A complete example is available in ~/SimilaritiesMultiLabel/examples folder

Instalation

# install.packages("devtools")
library("devtools")
devtools::install_github("https://github.com/cissagatto/SimilaritiesMultiLabel")
library(SimilaritiesMultiLabel)

Source Code

This source code is part of an R project to be used in the RStudio IDE and includes the following R scripts:

  1. libraries.R – Loads the required R packages.
  2. utils.R – Contains helper functions for processing.
  3. functions.R – Defines various functions used across the project to handle data and generate results.
  4. similarities.R – Contains functions for calculating similarity measures between datasets or labels.
  5. run.R – The main execution script that runs the core logic of the project.
  6. sml.R – Used to run the script via the terminal.
  7. config_files.R – Generates the configuration file needed to run the code.
  8. jobs.R – If running on a cluster, this script can be used to generate the necessary .sh files to run the job in parallel.

Preparing your experiment

Preparing Your Experiment

STEP 1: File datasets-original.csv

A file called datasets-original.csv must be located in the root project directory. This file contains information about the datasets used by the code. It includes 90 multi-label datasets. To add a new dataset, include the following information in the file:

Parameter Status Description
Id mandatory Integer ID to identify the dataset
Name mandatory Dataset name (must follow the benchmark)
Domain optional Dataset domain
Instances mandatory Total number of dataset instances
Attributes mandatory Total number of dataset attributes
Labels mandatory Total number of labels in the label space
Inputs mandatory Total number of input attributes
Cardinality optional **
Density optional **
Labelsets optional **
Single optional **
Max.freq optional **
Mean.IR optional **
Scumble optional **
TCS optional **
AttStart mandatory Column number where the attribute space begins * 1
AttEnd mandatory Column number where the attribute space ends
LabelStart mandatory Column number where the label space begins
LabelEnd mandatory Column number where the label space ends
Distinct optional **
xn mandatory Value for Dimension X of the Kohonen map
yn mandatory Value for Dimension Y of the Kohonen map
gridn mandatory X times Y. Kohonen's map must be square
max.neighbors mandatory The maximum number of neighbors (given by LABELS - 1)
Label Dependency optional The dependency between labels in all dataset

1 - Since it is the first column, the number is always 1.

2 - Click here for explanations of each property.

3 - Label Dependency can be calculated like in this paper: Luaces 2012

STEP 2: X-Fold Cross-Validation Files

You need X-Fold Cross-Validation files in tar.gz format. You can download the pre-made 10-fold files for multi-label datasets here. For a new dataset, in addition to adding it to the datasets-original.csv file, you must run this code here to generate the necessary cross-validation files. The tar.gz file can be placed in any directory on your computer or server. The absolute path of the file must be passed as a parameter in the configuration file, which will be read by the mlsm.R script.

STEP 3: Environment

You need to install all required Java, Python, and R packages to run this code on your machine or server. The code does not automatically install the packages.
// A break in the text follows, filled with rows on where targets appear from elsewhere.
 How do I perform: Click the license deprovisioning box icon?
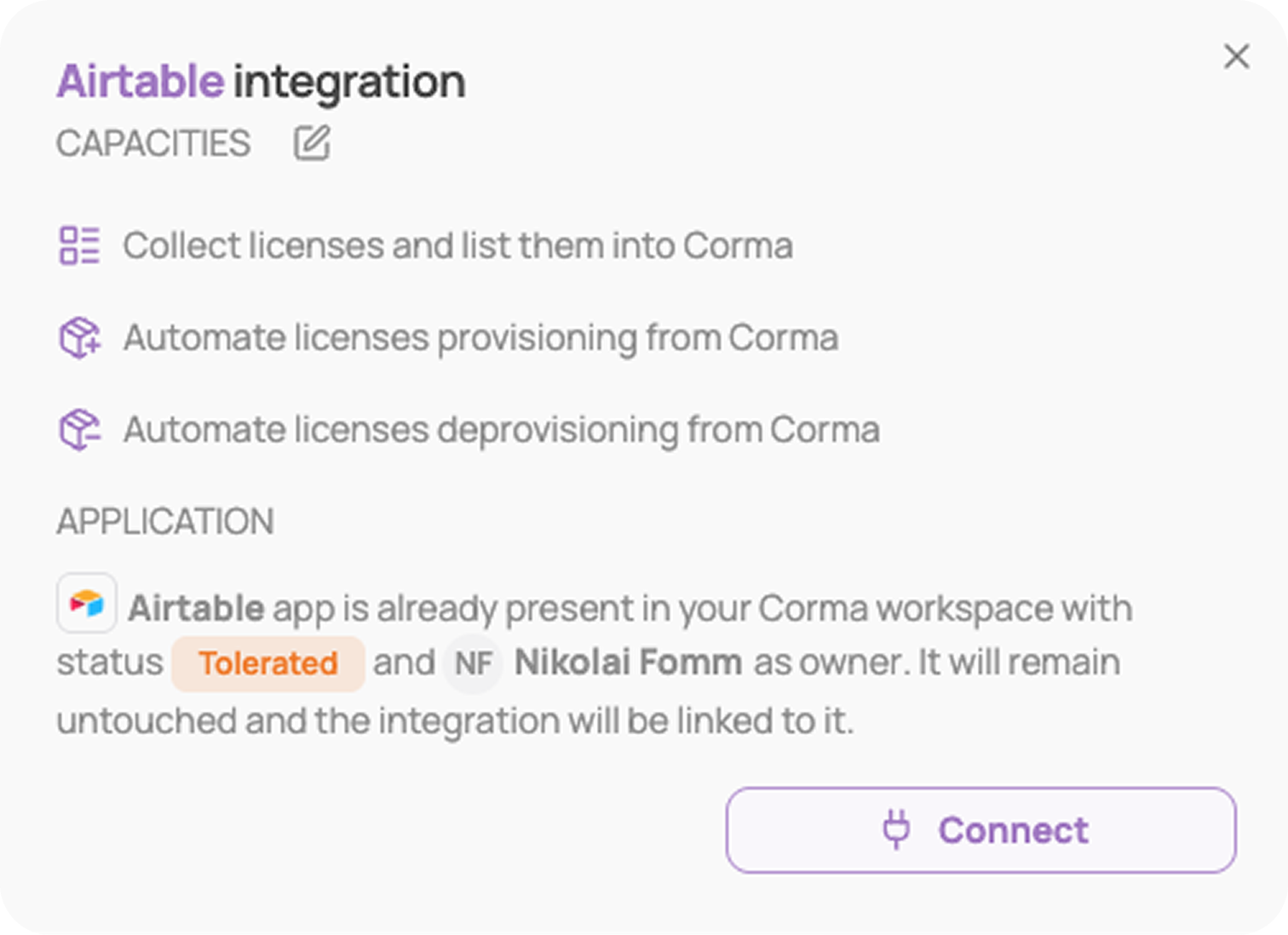[79, 430]
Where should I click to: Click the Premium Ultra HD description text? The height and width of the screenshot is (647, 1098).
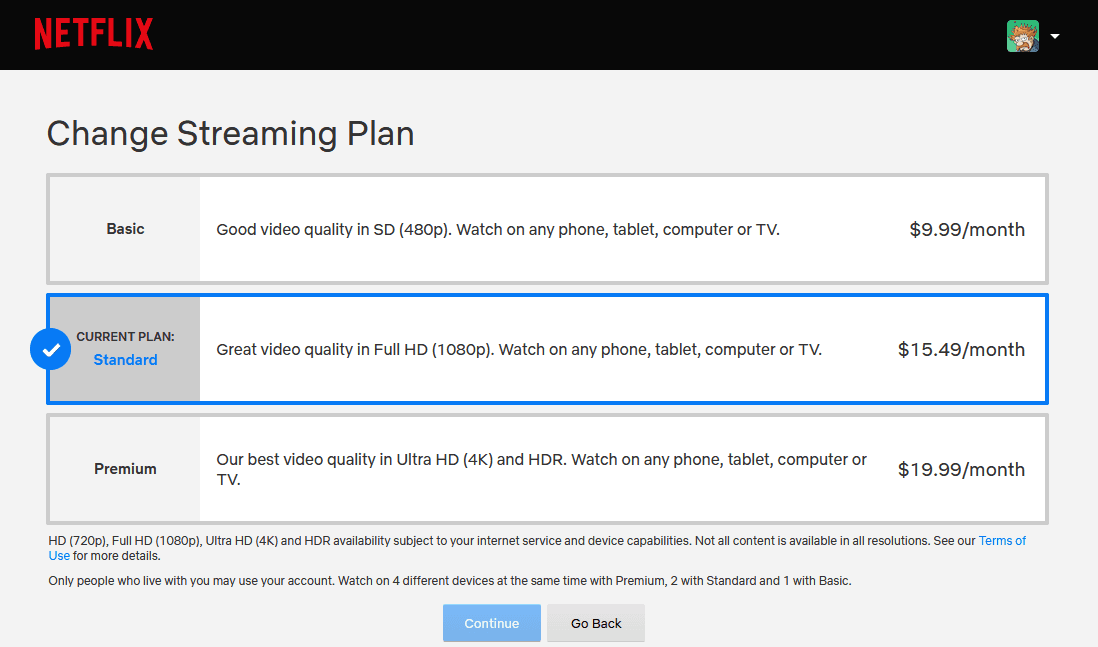(x=541, y=469)
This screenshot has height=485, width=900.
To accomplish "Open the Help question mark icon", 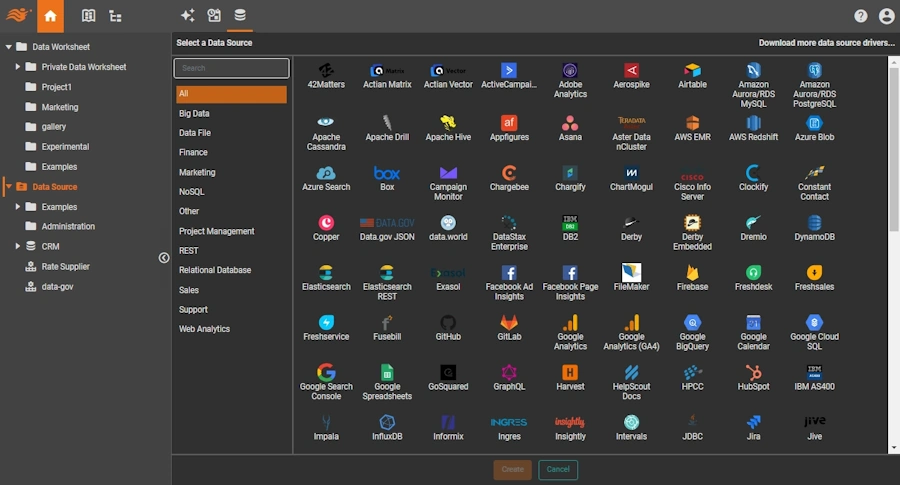I will tap(861, 16).
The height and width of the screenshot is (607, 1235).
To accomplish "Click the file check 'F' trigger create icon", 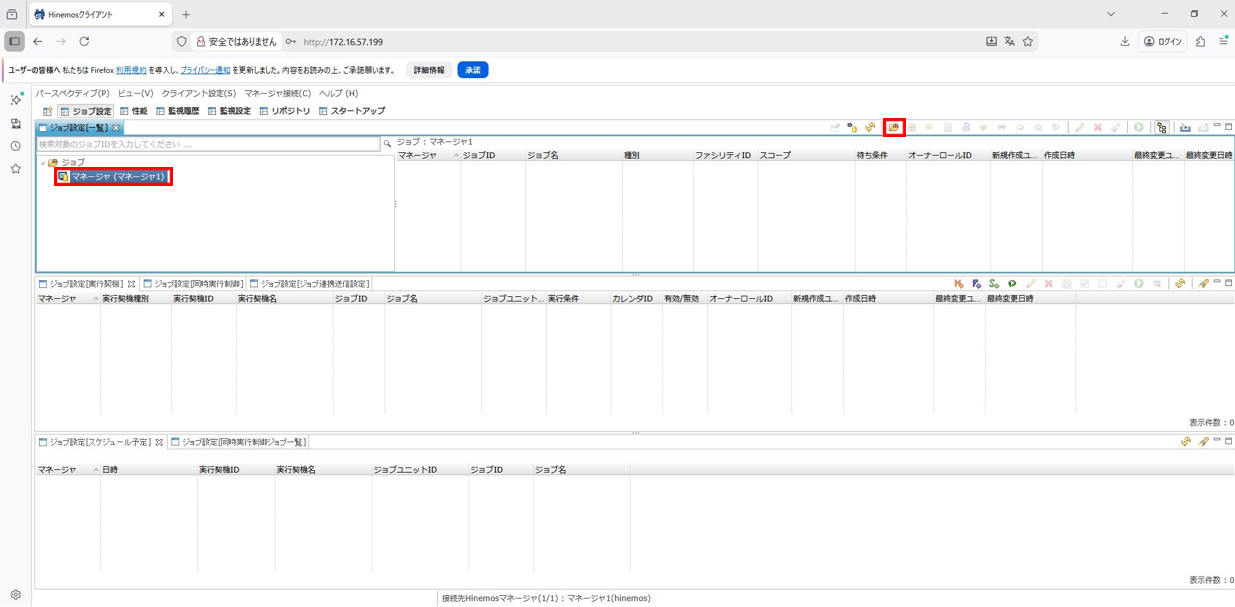I will (x=977, y=284).
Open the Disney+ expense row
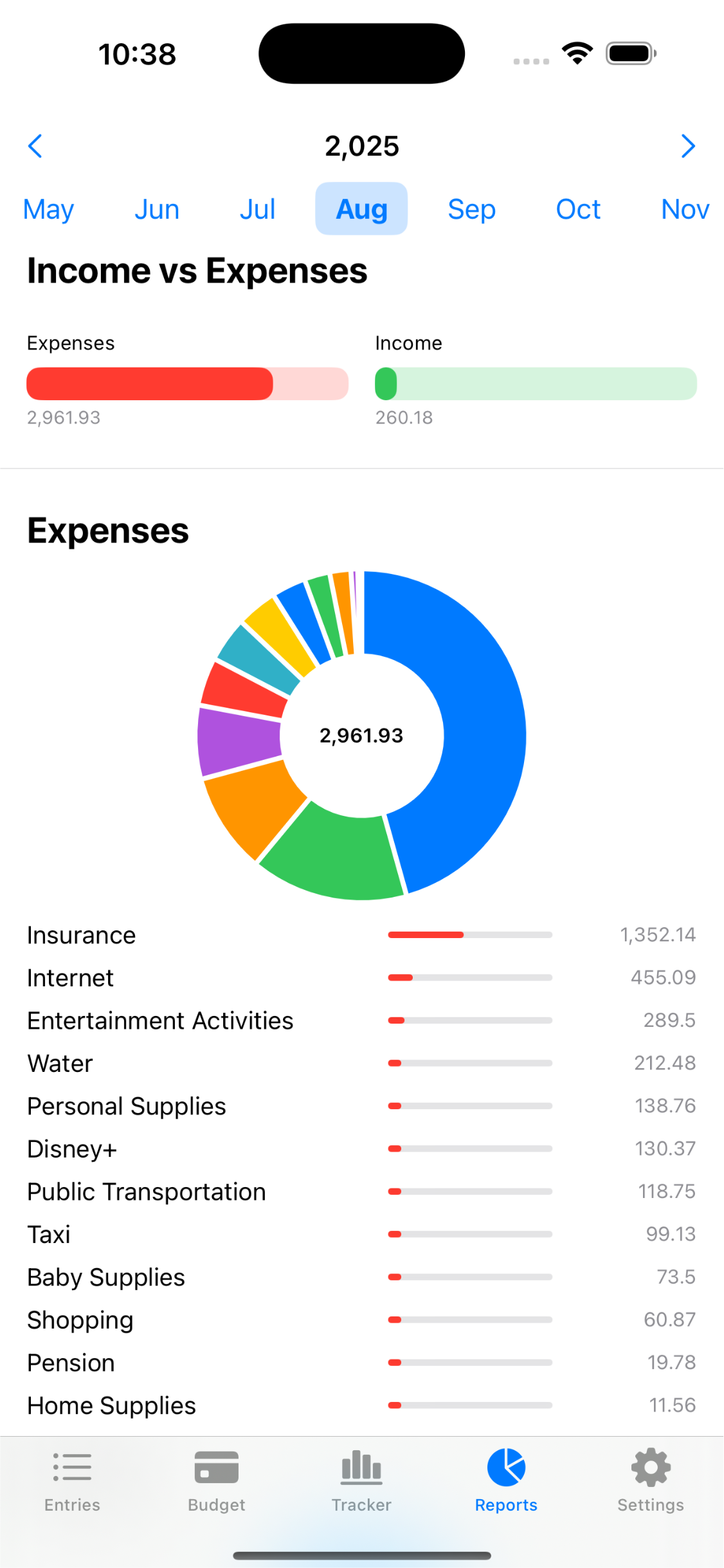Image resolution: width=724 pixels, height=1568 pixels. [x=361, y=1148]
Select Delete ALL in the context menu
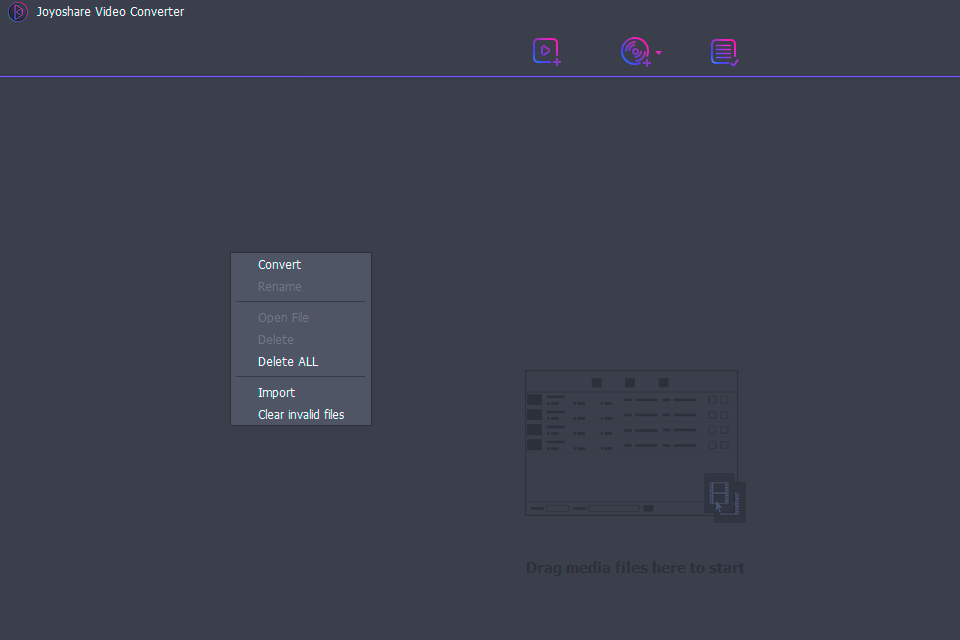Screen dimensions: 960x640 pos(288,362)
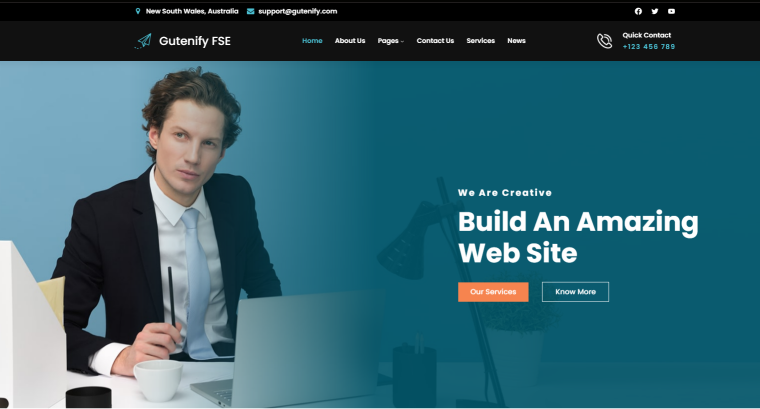The image size is (760, 409).
Task: Open the Contact Us menu item
Action: pyautogui.click(x=435, y=41)
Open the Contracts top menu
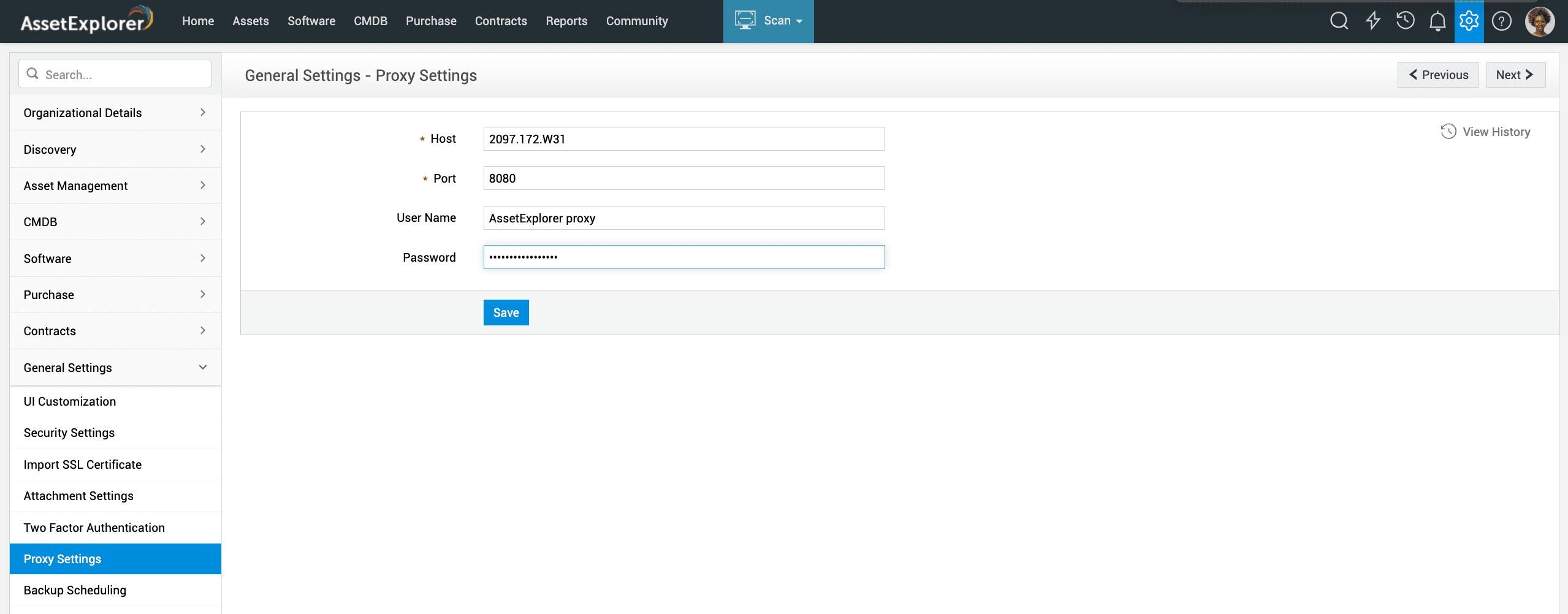 (x=500, y=21)
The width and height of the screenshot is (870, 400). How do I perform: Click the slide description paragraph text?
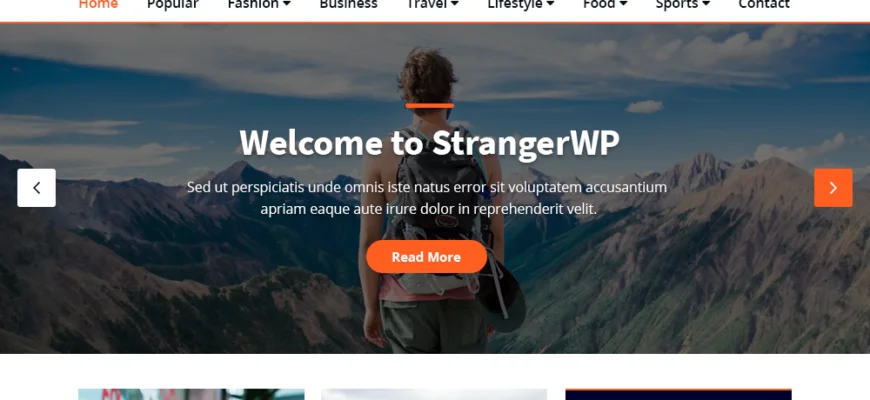point(427,198)
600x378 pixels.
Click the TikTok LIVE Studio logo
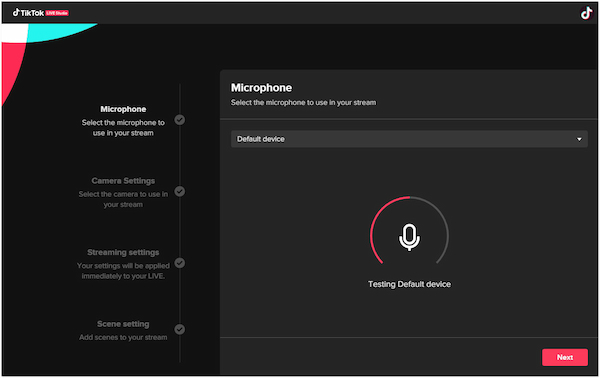pos(40,13)
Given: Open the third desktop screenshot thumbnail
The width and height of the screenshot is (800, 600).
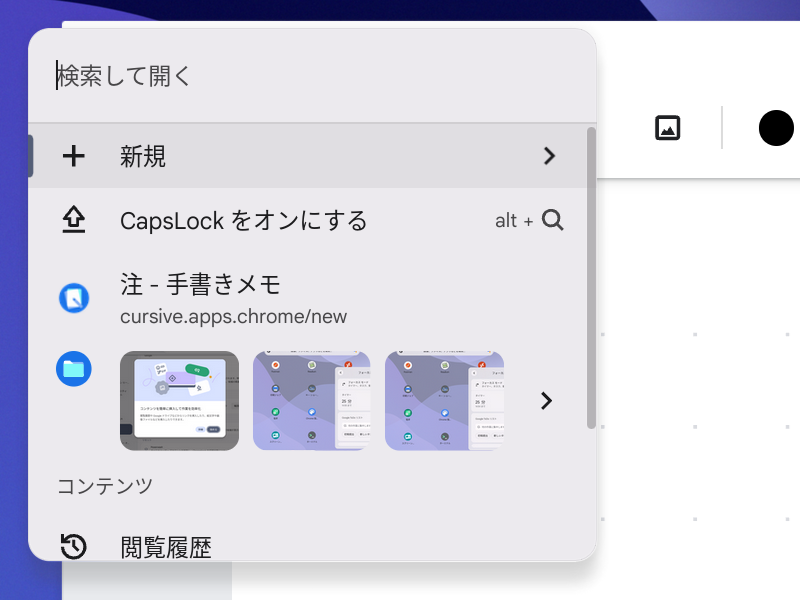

You can use the Conda Environment I created to run the experiment. To install it, use the following command to extract the environment to your machine:

conda env create -file AmbienteTeste.yaml

For more information about Conda environments, visit the official Conda documentation.

Alternatively, you can run the code using the AppTainer container I use for running the code on a SLURM cluster. Check this tutorial (in Portuguese) for more details.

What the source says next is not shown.